Source material →
▬▬▬▬▬▬▬▬▬▬
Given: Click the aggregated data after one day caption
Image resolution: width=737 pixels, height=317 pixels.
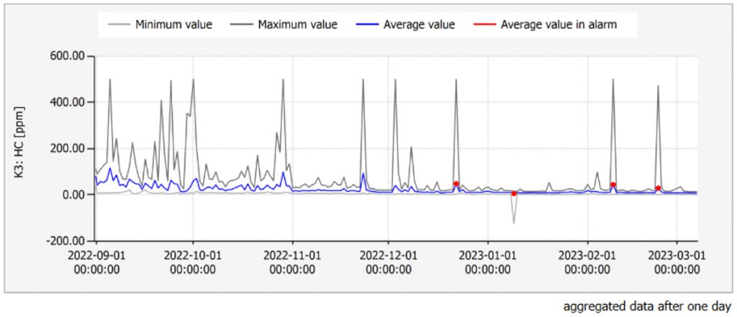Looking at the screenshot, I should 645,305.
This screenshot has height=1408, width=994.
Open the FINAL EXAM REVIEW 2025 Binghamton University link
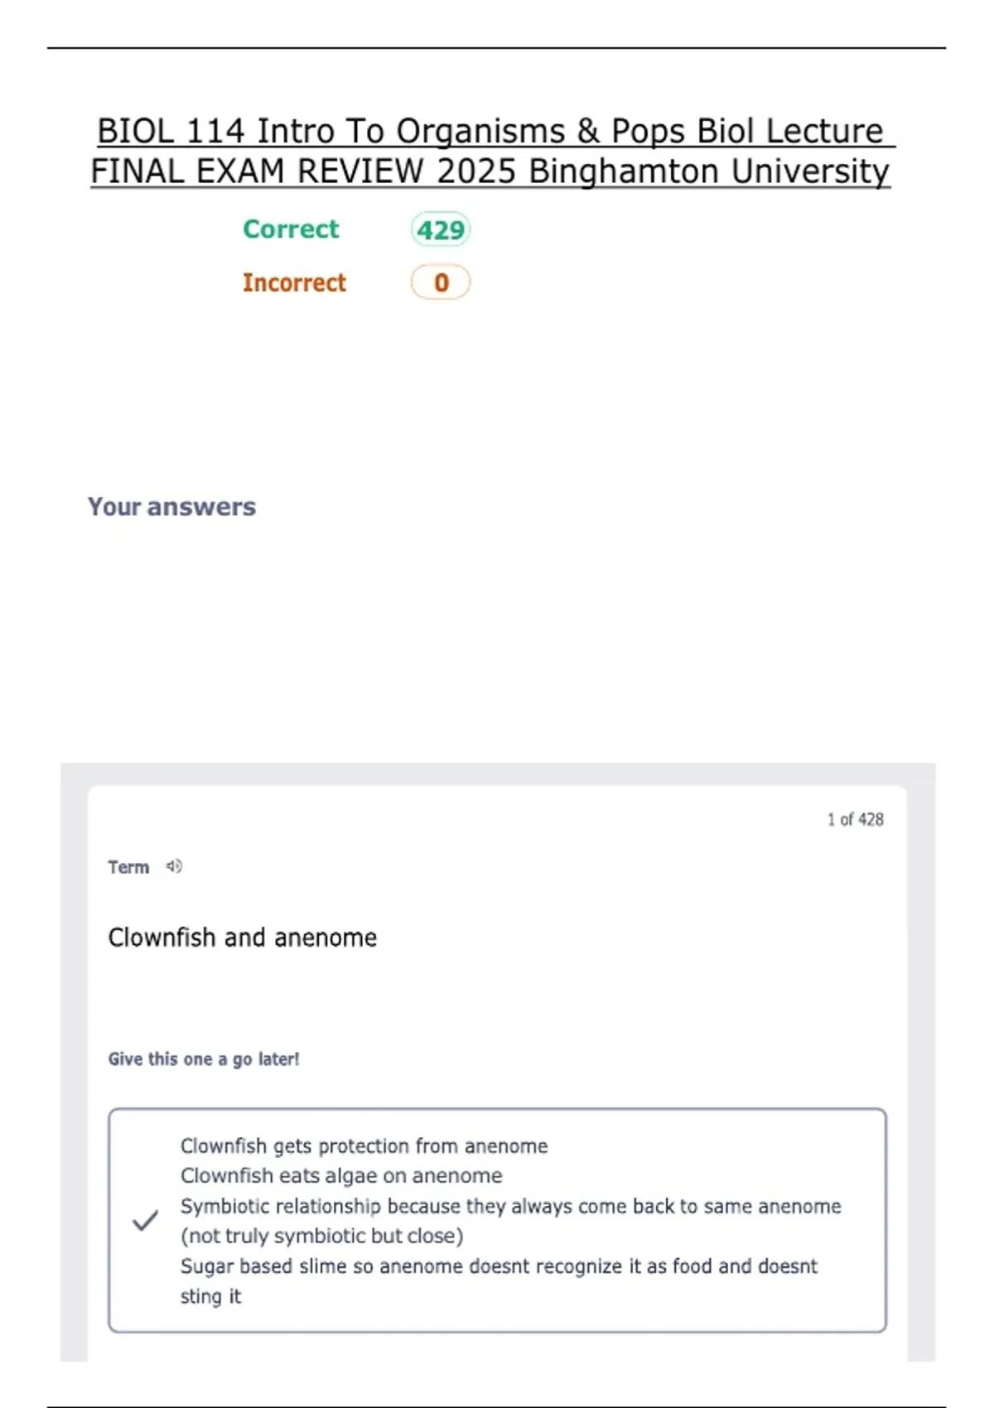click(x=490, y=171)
▬▬▬▬▬▬▬▬▬▬
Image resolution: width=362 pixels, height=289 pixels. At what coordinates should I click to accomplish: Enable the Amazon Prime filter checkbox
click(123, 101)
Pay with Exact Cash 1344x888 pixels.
▬▬▬▬▬▬▬▬▬▬
Work task → Nothing except the lines from the one containing "Given: Click the" through the one containing "This screenshot has height=1408, width=994." should appear in the answer, exactly as above and without pictures.

Exercise answer →
Given: Click the aggregated data after one day caption
Image resolution: width=737 pixels, height=317 pixels.
Looking at the screenshot, I should 645,305.
This screenshot has height=1408, width=994.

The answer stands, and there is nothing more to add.